Implications of the Power Solutions Acquisition

  • Strategic fit: brings electrical scope “inside the fence,” complementing Dycom’s fiber outside-plant; >90% of Power Solutions revenue from data centers in DMV, the largest US data center market (27% of US capacity) .
  • Financials and financing: ~$1.95B price (≈$293M stock, rest cash), term loan A $1.0B, 364-day bridge $700M; weighted average interest rate expected <6%; if $1.7B drawn for FY27, incremental cash interest ≈$96M; leverage <3x at close and path to ≈2x in 12–18 months .
  • Accretion: immediately accretive to adjusted EBITDA margin and adjusted EPS (ex-amort.); Power Solutions EBITDA margins mid-to-high teens with >$1B backlog .

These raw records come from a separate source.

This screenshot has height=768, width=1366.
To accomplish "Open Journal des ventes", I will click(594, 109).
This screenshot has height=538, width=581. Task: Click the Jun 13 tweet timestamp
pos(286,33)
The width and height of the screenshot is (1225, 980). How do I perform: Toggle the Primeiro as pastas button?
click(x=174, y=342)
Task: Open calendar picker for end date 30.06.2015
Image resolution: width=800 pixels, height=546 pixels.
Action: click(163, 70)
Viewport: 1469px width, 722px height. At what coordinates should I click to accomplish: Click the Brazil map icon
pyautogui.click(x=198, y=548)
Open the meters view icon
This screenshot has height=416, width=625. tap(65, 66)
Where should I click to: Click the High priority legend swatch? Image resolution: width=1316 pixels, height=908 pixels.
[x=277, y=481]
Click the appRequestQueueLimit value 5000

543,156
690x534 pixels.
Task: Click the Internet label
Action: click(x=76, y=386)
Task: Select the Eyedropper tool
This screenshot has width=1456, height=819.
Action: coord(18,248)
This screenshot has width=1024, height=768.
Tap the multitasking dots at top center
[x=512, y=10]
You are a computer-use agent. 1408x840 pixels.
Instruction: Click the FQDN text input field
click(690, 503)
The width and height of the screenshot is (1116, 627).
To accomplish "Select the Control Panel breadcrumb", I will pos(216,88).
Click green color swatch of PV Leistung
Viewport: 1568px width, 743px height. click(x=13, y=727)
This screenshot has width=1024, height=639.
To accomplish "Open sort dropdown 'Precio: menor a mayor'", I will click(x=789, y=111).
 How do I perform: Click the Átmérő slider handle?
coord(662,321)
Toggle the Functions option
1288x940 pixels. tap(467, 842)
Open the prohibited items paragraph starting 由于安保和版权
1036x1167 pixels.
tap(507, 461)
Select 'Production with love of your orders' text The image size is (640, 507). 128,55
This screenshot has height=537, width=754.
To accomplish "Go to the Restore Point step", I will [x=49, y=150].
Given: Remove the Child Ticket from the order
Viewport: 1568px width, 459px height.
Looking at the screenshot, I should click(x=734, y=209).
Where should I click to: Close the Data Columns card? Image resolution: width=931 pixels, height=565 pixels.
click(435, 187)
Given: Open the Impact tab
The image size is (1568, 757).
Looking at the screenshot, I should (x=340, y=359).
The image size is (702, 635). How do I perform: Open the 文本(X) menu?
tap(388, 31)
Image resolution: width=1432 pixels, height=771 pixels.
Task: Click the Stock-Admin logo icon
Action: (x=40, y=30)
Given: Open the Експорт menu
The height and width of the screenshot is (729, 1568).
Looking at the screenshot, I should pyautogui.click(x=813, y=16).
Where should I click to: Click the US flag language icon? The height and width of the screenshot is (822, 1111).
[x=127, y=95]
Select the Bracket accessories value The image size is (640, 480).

Key Takeaways for Investors

  • Durable multi-year growth vectors: carrier fiber-to-home ramps, hyperscaler-driven long-haul/middle-mile fiber, and BEAD underwrite multi-year revenue visibility; record backlog and expanding NTM backlog support trajectory .
  • Quality of earnings improving: margin expansion from operating leverage and process efficiencies; DSOs and cash flow trending better; ERP program should add efficiencies through FY27 .
  • Q4 seasonality acknowledged; FY midpoint raised: despite normal seasonal headwinds, Dycom raised full-year revenue midpoint and introduced higher-visibility adjusted EPS framework (ex-amort.) .
  • Strategic M&A broadens TAM and margins: Power Solutions acquisition positions Dycom to capture data center electrical alongside fiber, with immediate adjusted EBITDA and EPS accretion and manageable leverage trajectory .
  • Estimate revisions likely: Q3 beats and raised FY midpoint, plus Q4 adjusted EPS framework, should prompt adjustments to EPS frameworks and valuation comps; monitor impact of purchase accounting and amortization on reported GAAP vs adjusted EPS .

Notes: All non-estimate financials and commentary sourced to company filings, press releases, and transcripts as cited. Consensus figures marked with an asterisk are Values retrieved from S&P Global.